▸ **TO BE DONE**:
Reproduce each of the following records verbatim, keeping every line unchanged.

Records in a dataset
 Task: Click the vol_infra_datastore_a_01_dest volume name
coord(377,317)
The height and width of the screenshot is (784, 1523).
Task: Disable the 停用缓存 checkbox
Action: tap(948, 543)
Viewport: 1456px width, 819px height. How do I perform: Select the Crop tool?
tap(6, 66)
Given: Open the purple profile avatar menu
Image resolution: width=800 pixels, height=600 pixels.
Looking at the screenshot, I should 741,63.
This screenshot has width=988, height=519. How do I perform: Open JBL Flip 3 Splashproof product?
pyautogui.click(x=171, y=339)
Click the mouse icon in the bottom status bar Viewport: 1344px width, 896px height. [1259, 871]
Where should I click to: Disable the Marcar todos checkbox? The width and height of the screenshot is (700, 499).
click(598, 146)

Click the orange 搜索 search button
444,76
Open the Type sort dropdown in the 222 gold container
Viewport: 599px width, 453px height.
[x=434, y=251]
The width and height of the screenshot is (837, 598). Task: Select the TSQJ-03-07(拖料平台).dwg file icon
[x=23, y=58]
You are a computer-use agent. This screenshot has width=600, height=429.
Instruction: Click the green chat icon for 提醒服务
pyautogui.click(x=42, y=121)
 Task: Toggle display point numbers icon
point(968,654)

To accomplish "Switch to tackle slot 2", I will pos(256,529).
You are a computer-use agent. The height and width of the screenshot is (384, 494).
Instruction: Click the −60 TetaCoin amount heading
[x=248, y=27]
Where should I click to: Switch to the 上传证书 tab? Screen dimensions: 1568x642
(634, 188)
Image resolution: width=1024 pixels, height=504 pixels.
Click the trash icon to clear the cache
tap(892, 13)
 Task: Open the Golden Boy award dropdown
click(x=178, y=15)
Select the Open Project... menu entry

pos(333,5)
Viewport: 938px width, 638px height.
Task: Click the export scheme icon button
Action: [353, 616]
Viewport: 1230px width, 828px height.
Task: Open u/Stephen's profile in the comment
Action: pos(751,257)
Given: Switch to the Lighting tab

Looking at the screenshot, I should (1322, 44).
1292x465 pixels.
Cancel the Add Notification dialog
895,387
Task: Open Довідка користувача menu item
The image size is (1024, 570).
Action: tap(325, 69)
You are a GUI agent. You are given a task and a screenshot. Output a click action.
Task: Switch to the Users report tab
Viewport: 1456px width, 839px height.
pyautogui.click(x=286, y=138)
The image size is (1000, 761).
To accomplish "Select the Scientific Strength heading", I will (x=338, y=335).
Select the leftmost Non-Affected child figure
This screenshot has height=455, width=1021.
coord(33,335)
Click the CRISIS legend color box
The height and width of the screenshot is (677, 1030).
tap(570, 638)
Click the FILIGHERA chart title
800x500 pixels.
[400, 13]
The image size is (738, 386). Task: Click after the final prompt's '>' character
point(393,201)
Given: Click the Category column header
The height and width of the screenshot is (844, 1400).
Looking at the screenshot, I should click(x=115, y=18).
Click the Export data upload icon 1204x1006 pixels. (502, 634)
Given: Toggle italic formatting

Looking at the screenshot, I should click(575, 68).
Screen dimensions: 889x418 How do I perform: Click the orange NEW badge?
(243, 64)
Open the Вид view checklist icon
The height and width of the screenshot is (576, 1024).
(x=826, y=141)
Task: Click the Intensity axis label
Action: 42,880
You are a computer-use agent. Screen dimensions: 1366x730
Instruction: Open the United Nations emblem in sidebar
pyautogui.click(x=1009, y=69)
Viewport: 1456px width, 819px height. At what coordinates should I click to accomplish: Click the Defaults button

▸ **FINISHED ANSWER**:
 Task: Click the vol_infra_datastore_a_01_dest volume name
coord(377,317)
The height and width of the screenshot is (784, 1523).
Task: Disable the 停用缓存 checkbox
Action: tap(948, 543)
Viewport: 1456px width, 819px height. How do I perform: Select the Crop tool?
tap(6, 66)
Given: Open the purple profile avatar menu
Image resolution: width=800 pixels, height=600 pixels.
Looking at the screenshot, I should 741,63.
This screenshot has width=988, height=519. How do I perform: Open JBL Flip 3 Splashproof product?
pyautogui.click(x=171, y=339)
Click the mouse icon in the bottom status bar Viewport: 1344px width, 896px height. [1259, 871]
Where should I click to: Disable the Marcar todos checkbox? The width and height of the screenshot is (700, 499).
click(598, 146)

Click the orange 搜索 search button
444,76
Open the Type sort dropdown in the 222 gold container
Viewport: 599px width, 453px height.
[x=434, y=251]
The width and height of the screenshot is (837, 598). Task: Select the TSQJ-03-07(拖料平台).dwg file icon
[x=23, y=58]
You are a computer-use agent. This screenshot has width=600, height=429.
Instruction: Click the green chat icon for 提醒服务
pyautogui.click(x=42, y=121)
 Task: Toggle display point numbers icon
point(968,654)

To accomplish "Switch to tackle slot 2", I will pos(256,529).
You are a computer-use agent. The height and width of the screenshot is (384, 494).
Instruction: Click the −60 TetaCoin amount heading
[x=248, y=27]
Where should I click to: Switch to the 上传证书 tab? Screen dimensions: 1568x642
(634, 188)
Image resolution: width=1024 pixels, height=504 pixels.
Click the trash icon to clear the cache
tap(892, 13)
 Task: Open the Golden Boy award dropdown
click(x=178, y=15)
Select the Open Project... menu entry

pos(333,5)
Viewport: 938px width, 638px height.
Task: Click the export scheme icon button
Action: [353, 616]
Viewport: 1230px width, 828px height.
Task: Open u/Stephen's profile in the comment
Action: pos(751,257)
Given: Switch to the Lighting tab

Looking at the screenshot, I should (1322, 44).
1292x465 pixels.
Cancel the Add Notification dialog
895,387
Task: Open Довідка користувача menu item
The image size is (1024, 570).
Action: tap(325, 69)
You are a GUI agent. You are given a task and a screenshot. Output a click action.
Task: Switch to the Users report tab
Viewport: 1456px width, 839px height.
pyautogui.click(x=286, y=138)
The image size is (1000, 761).
To accomplish "Select the Scientific Strength heading", I will (x=338, y=335).
Select the leftmost Non-Affected child figure
This screenshot has height=455, width=1021.
coord(33,335)
Click the CRISIS legend color box
The height and width of the screenshot is (677, 1030).
tap(570, 638)
Click the FILIGHERA chart title
800x500 pixels.
[400, 13]
The image size is (738, 386). Task: Click after the final prompt's '>' character
point(393,201)
Given: Click the Category column header
The height and width of the screenshot is (844, 1400).
Looking at the screenshot, I should click(x=115, y=18).
Click the Export data upload icon 1204x1006 pixels. (502, 634)
Given: Toggle italic formatting

Looking at the screenshot, I should click(575, 68).
Screen dimensions: 889x418 How do I perform: Click the orange NEW badge?
(243, 64)
Open the Вид view checklist icon
The height and width of the screenshot is (576, 1024).
(x=826, y=141)
Task: Click the Intensity axis label
Action: 42,880
You are a computer-use agent. Screen dimensions: 1366x730
Instruction: Open the United Nations emblem in sidebar
pyautogui.click(x=1009, y=69)
Viewport: 1456px width, 819px height. At what coordinates should I click to accomplish: Click the Defaults button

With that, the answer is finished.